ASSIGNED TASK |
Character for character, transcribe the entries below, minus the images.

MATERIAL PROVIDED |
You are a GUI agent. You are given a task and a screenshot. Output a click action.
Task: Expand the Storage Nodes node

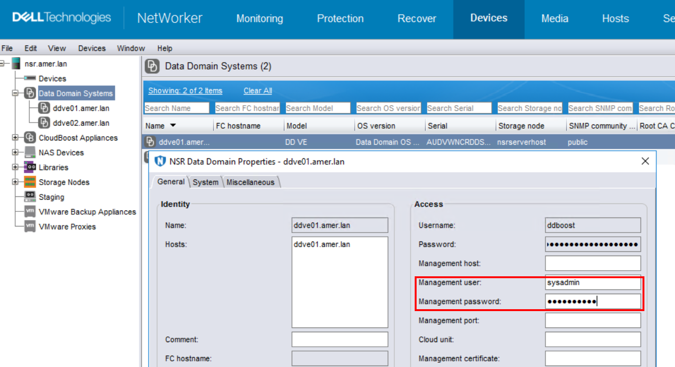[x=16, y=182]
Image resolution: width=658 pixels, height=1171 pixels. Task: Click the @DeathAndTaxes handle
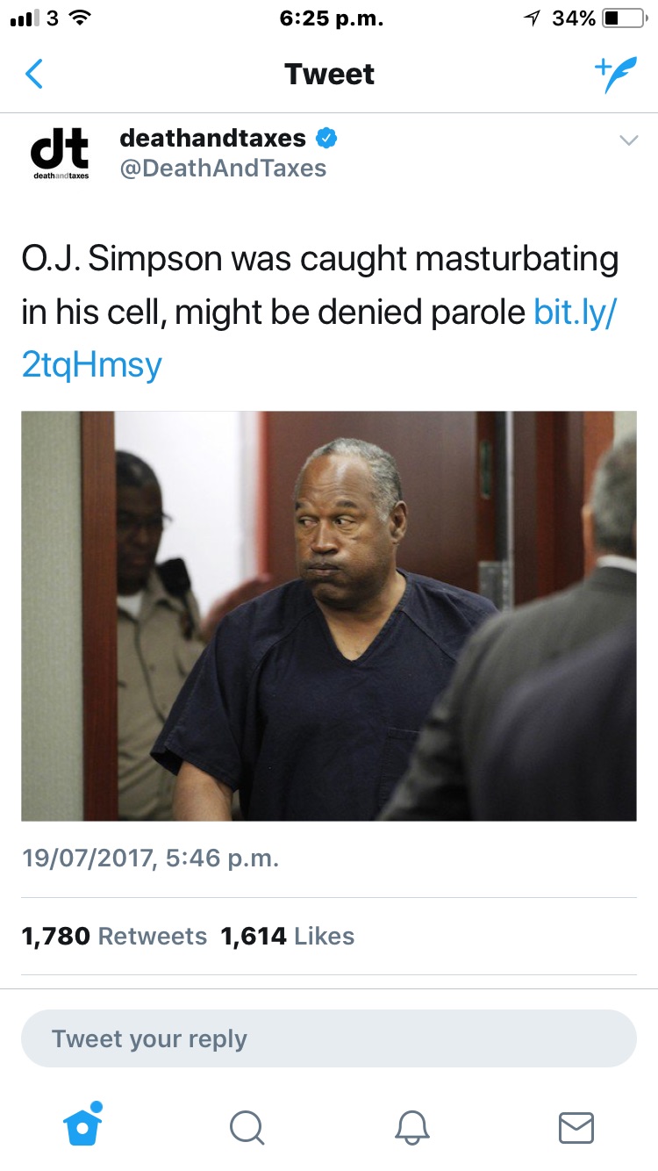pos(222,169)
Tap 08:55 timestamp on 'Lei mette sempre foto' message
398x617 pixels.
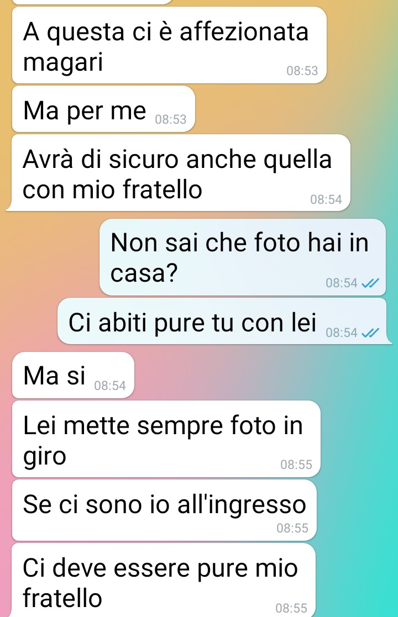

SOLUTION |
You are a GUI agent. You are given a task and a screenshot. Output a click action.
Task: Expand the Storage Nodes node

[x=16, y=182]
Image resolution: width=658 pixels, height=1171 pixels. Task: Click the @DeathAndTaxes handle
pos(222,169)
Tap 08:55 timestamp on 'Lei mette sempre foto' message
398x617 pixels.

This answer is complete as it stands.